SELECTED TEXT:
==*==

Wednesday, July 31, 2013

Summer Cookstove Fuel

Unless I am canning or doing a long day of baking, the fuel that I use in the cookstoves in the summer is quite different than what I use during the winter.  During the winter, we always want a fire that will be both hot and long lasting.  In the summer, we still want a hot fire, but we want that fire to go out as soon as whatever is being cooked is finished.  Therefore, in the winter, the fuel of choice is hardwood logs or split pieces as you see in the picture below.

A wheelbarrow full of split maple, elm, and mulberry.
The fuel of choice in the summer is anything that is small in diameter or light in weight.  Either characteristic guarantees that its heat producing lifespan in the cookstove firebox will be brief.  This is good because an unused fire in a cookstove can quickly make a kitchen a sweltering place to be.

==*==

SOURCE DATA:

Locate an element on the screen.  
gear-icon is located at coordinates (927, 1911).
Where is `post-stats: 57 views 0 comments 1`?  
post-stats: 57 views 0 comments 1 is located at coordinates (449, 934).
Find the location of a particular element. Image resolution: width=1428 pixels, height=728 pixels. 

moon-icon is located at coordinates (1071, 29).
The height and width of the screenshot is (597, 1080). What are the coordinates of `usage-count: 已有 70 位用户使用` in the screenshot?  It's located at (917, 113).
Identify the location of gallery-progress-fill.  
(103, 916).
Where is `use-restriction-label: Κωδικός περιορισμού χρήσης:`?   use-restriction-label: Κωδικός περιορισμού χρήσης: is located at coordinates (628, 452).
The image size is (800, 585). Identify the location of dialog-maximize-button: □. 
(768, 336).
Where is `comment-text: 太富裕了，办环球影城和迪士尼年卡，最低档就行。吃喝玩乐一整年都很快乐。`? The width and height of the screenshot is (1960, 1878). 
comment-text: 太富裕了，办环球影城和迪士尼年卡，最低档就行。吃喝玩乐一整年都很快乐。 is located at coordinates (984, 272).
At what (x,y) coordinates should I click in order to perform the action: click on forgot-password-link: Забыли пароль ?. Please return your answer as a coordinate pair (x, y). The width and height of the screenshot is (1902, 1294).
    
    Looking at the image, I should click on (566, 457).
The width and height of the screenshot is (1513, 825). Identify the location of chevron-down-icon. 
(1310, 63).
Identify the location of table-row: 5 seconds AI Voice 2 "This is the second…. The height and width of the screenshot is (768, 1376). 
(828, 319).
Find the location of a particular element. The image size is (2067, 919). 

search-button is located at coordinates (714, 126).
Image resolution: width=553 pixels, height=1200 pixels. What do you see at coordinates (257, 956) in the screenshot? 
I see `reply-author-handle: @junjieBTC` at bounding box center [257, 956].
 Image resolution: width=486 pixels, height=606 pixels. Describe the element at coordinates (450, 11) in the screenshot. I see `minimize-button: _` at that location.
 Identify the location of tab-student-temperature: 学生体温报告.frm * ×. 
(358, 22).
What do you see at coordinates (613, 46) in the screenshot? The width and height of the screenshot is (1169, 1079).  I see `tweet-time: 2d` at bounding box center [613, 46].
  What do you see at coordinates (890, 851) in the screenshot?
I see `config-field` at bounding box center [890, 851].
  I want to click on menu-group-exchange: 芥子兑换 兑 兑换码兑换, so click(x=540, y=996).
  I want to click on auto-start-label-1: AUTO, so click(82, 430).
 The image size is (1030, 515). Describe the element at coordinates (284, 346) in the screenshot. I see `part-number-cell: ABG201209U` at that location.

==*==

WHAT THE EXERCISE ASKS:
Answer these about the summer cookstove fuel post:
1. What is the winter fuel of choice?
2. Which woods fill the wheelbarrow?
3. What two traits make something a good summer fuel?
You won't need the records for this.

EXERCISE OUTPUT:
1. Hardwood logs or split pieces.
2. Split maple, elm, and mulberry.
3. Being small in diameter or light in weight.